以上这些巧妙的设计,需要两个表来辅助完成:

  • 页面列表,列出了所有的页面以及页面的地址。
  • 权限页面控制,列出了哪些PowerBI账号可以看哪些页面。

我们在报告中用表来显示这个结构的时候,利用了PowerBI的一个技巧,那就是如果值为空(BLANK),会自动隐藏该行,这样我们就巧妙地隐藏了没有权限的页面:

这里又使用了一个技巧,那就是:我们来判断每个页面是否是被当前用户预设的权限表所允许的,如果允许就返回””空白字符,如果不允许就返回空来隐藏。空白字符也起到了一种效果,就是显示页面和链接属性却没有视觉上的值,达到了预期的效果。
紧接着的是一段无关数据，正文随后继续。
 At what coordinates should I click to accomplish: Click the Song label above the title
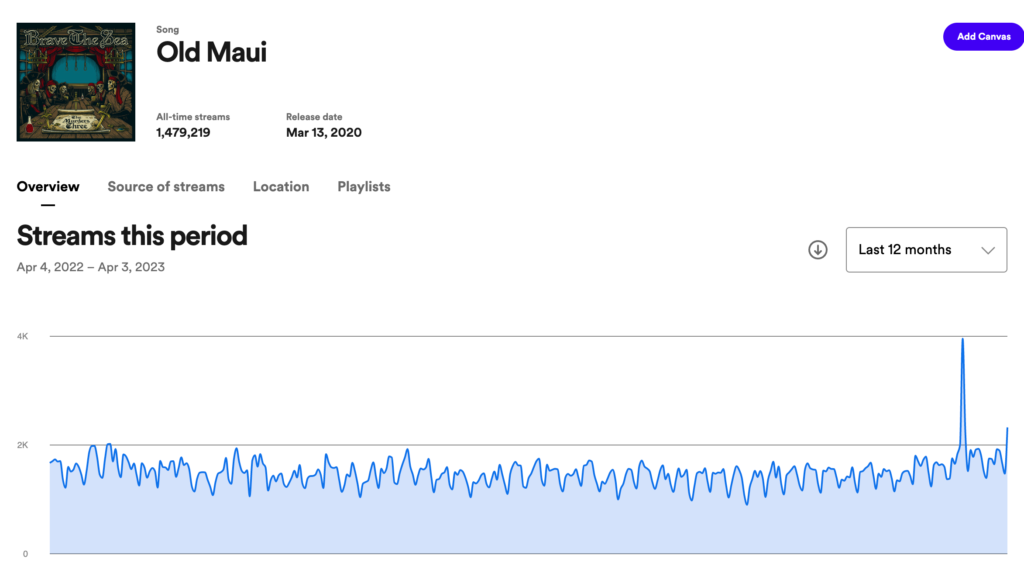(167, 30)
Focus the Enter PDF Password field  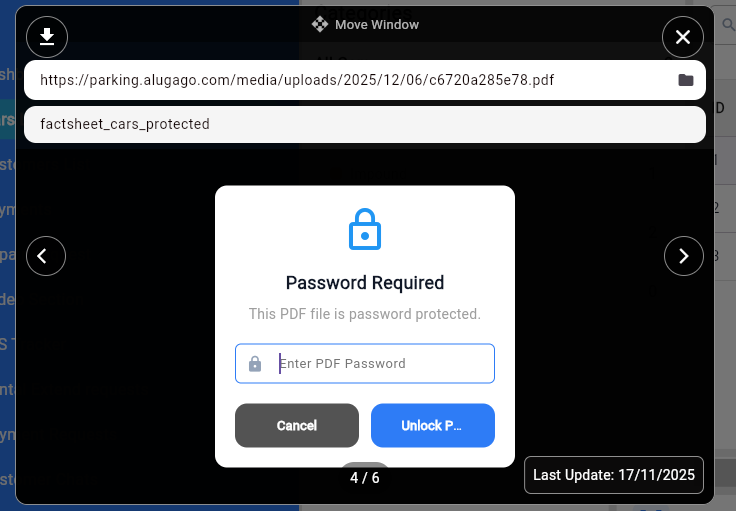click(380, 364)
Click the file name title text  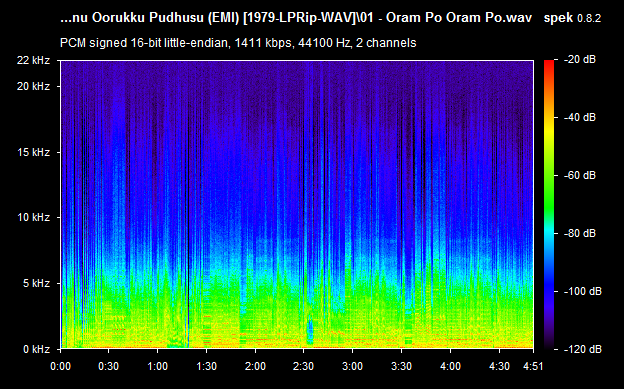296,18
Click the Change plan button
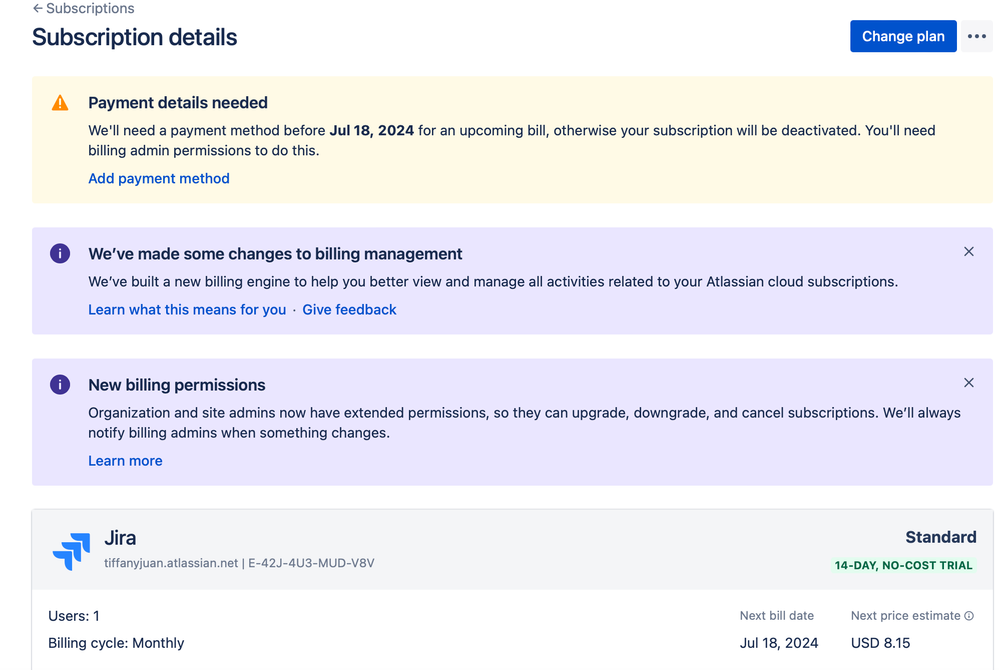Screen dimensions: 999x670 pyautogui.click(x=902, y=36)
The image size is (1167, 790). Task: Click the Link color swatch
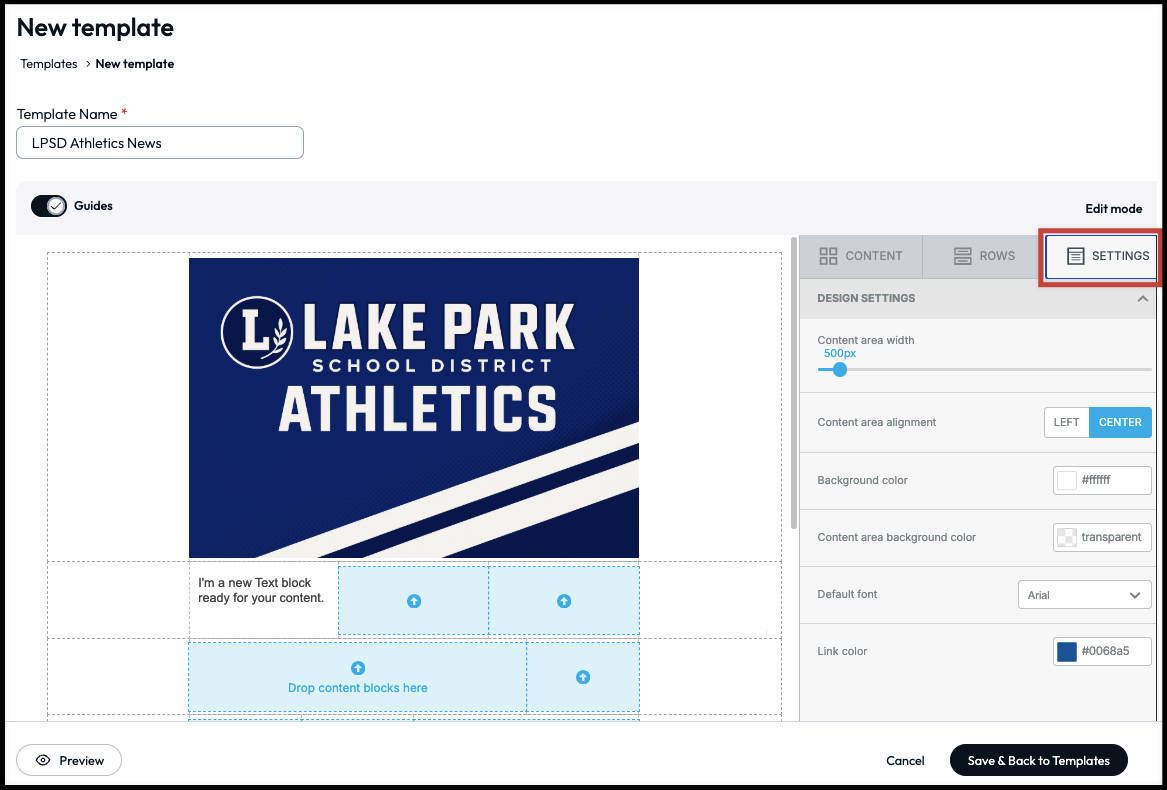click(x=1067, y=652)
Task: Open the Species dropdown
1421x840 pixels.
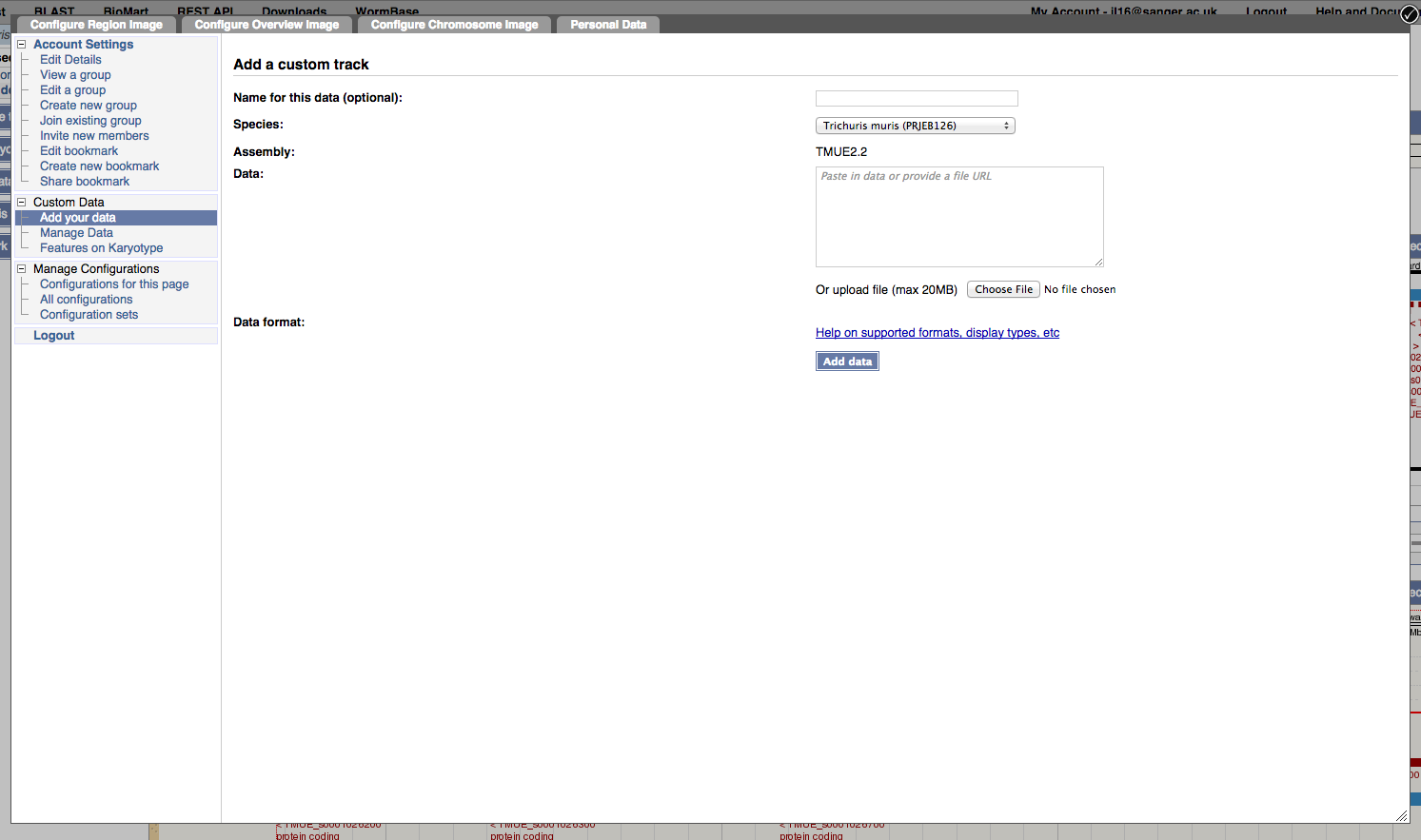Action: (x=915, y=126)
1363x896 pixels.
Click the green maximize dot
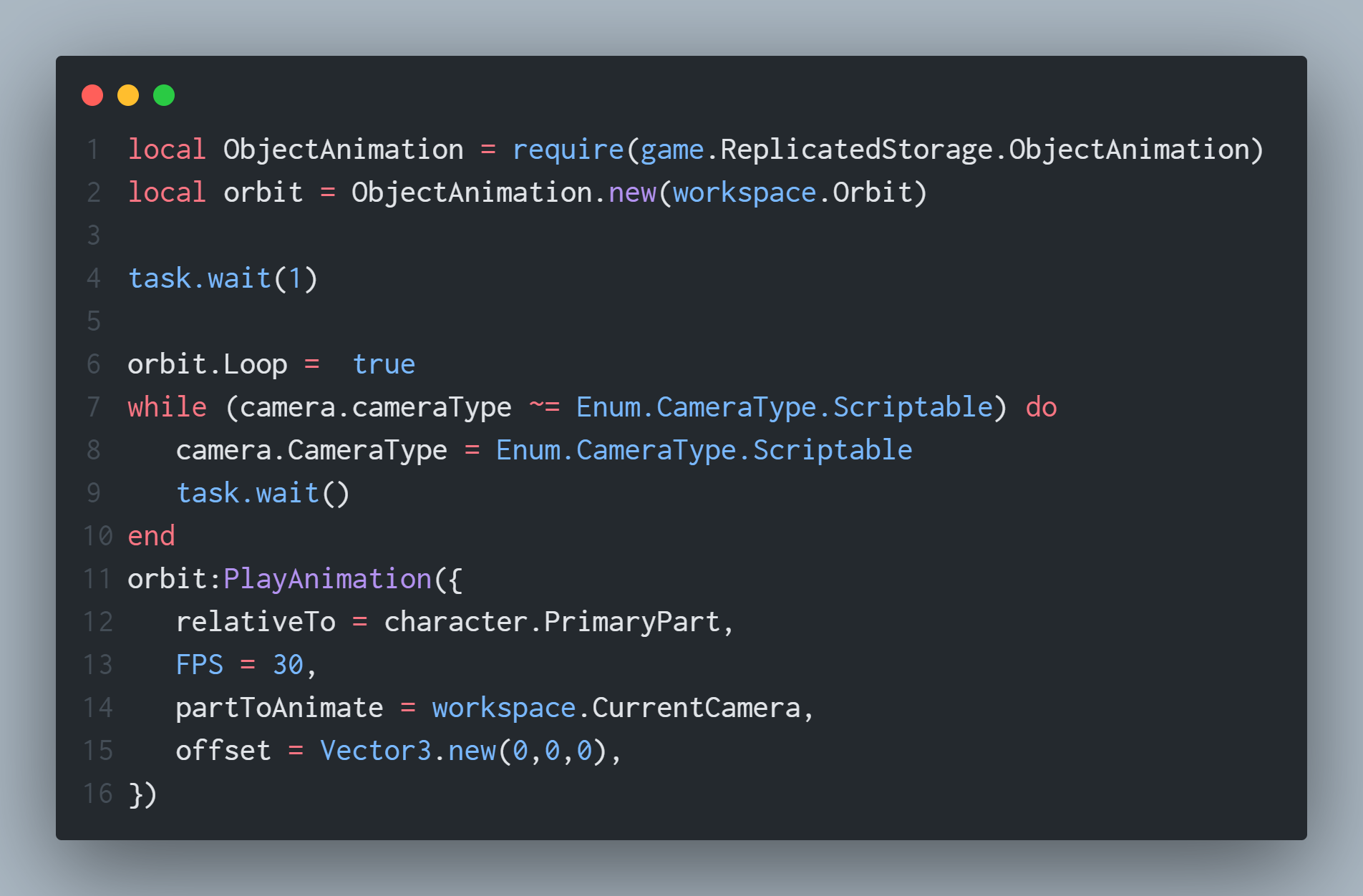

这种巧妙的设计灵活地使用了PowerBI各种能力,来弥补它的缺陷。经过测试发现这种方法有两个缺陷,那就是:

  • 发布后要准备好各个页面的实际URL地址备用。
  • 在WEB点击后会打开新浏览器页而不是在当前页跳转。

针对这两个问题可以进一步优化,限于我们已经钻入太深,这里仅给出思路:标签。由于标签也有跳转效果,我们可以针对不同的角色制作不同的标签跳转体系,结合这里的链接权限方法,就可以免除90%记录URL以及新开浏览器页的问题,几乎可以完美解决问题。

总结

我们这里讨论了三种场景下PowerBI灵活动态控制权限的方法,以满足多个角色多个数据权限的自动化控制:

  • 不同用户的指标计算依据他的数据进行,PowerBI内置的行级别安全性(RLS),并借助USERNAME实现动态权限控制。
  • 显示当前用户计算并同时包含某些全局计算,自主全动态安全性控制,关闭RLS并完全借助筛选来实现这一灵活控制,实际中还可以和RLS结合。
  • 向不同的用户显示不同的报告页面(数),借助链接和标签以及安全性实现控制。

另外,值得一提的是,如果将PowerBI与SSAS(内置于SQL Server 2017或Azure Analysis Service中)结合的话,可以控制某张表或某个列对用户的权限,也就是用户可以看不到不希望他看到的表或列,这为自助分析的有效控制又提供了更加细致的方案。